Ya solo falta mezclarlo con la religión y tenemos el perfecto coctel explosivo. Me refiero a que ya hay quien ha mezclado el fútbol con la política y a que tan solo necesitamos sumarle la religión para tener la Santísima Trinidad de cualquier bronca.
Resulta que al presidente del F. C. Barcelona le gusta más meterse en saraos que a un tonto un lapicero y después de tener sus más y sus menos con el Presidente de Cantabria ahora ha tenido palabras con el de la Junta de Extremadura.
A Joan Laporta se le ha visto el plumero y es que a este tipo no le gusta el fútbol, lo que le mola es la política independentista, le mola meter bulla con sus declaraciones de catalanista de pro y pasa olímpicamente de otros asunto que si que le afectarían como presidente de un club de fútbol.

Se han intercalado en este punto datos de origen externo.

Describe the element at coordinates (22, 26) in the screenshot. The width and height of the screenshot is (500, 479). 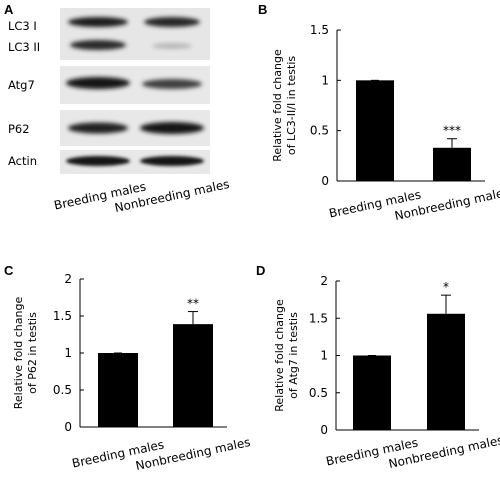
I see `blot-label-lc3-i: LC3 I` at that location.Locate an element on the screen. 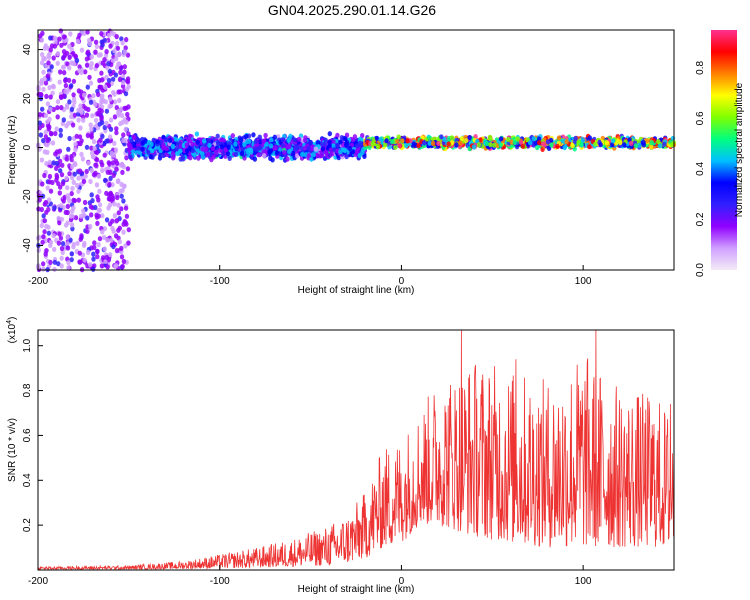  snr-xlabel: Height of straight line (km) is located at coordinates (356, 590).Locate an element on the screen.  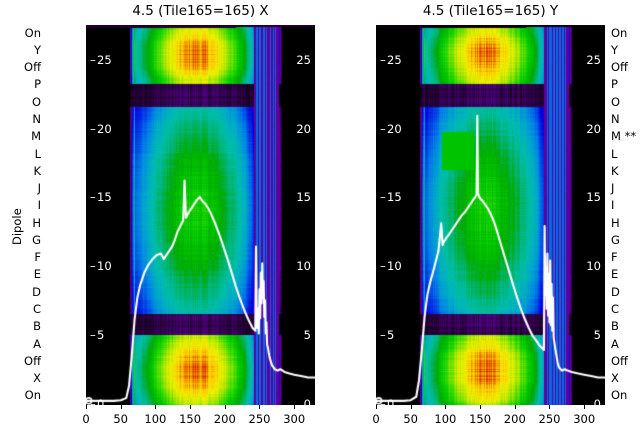
category-label-m-6: M ** is located at coordinates (624, 136).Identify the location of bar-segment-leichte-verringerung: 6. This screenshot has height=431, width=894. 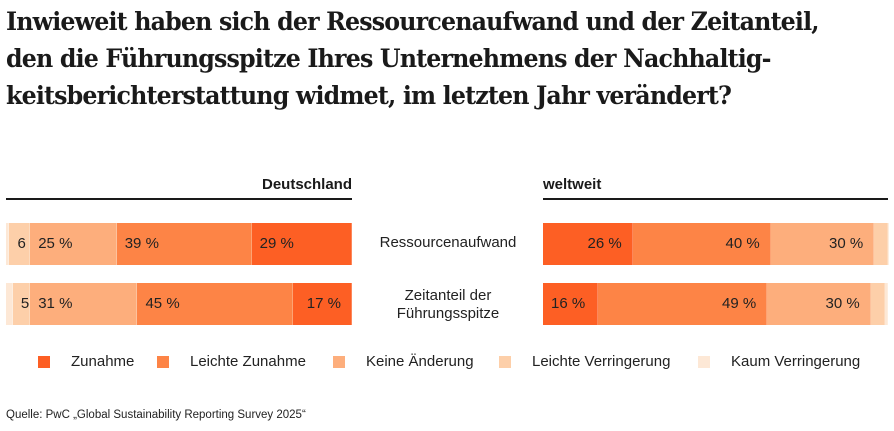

Además, si no recuerdo mal, ya ha tenido sus más y sus menos con los ultras de Barça, mas más que menos, porque parece que los trata como a sus propios hijos.
Personalmente creo que no hay peor cosa que meterse en berenjenales políticos estando en el mundo del fútbol o en el de la religión y si ya estás metido hasta las tranzas, deja uno de los dos mundos, que si no ni se come ni de deja comer.
Y ojo, no lo digo por ser madridista y por no compartir las ideas independentistas de estos sñores que defienden a capa y espada su diferencia y su ruptura, sino que opino desde los ojos de una persona aficcionada al fútbol y con ideas políticas.
Joan Laporta ya no sabe que decir ni en que fregado meterse con tal de aparecer en la prensa, le da lo mismo demostrar su poca educación en un estadio que en las páginas de política. Y así no vamos a ninguna parte. Mejor que cierre el water, señor Laporta.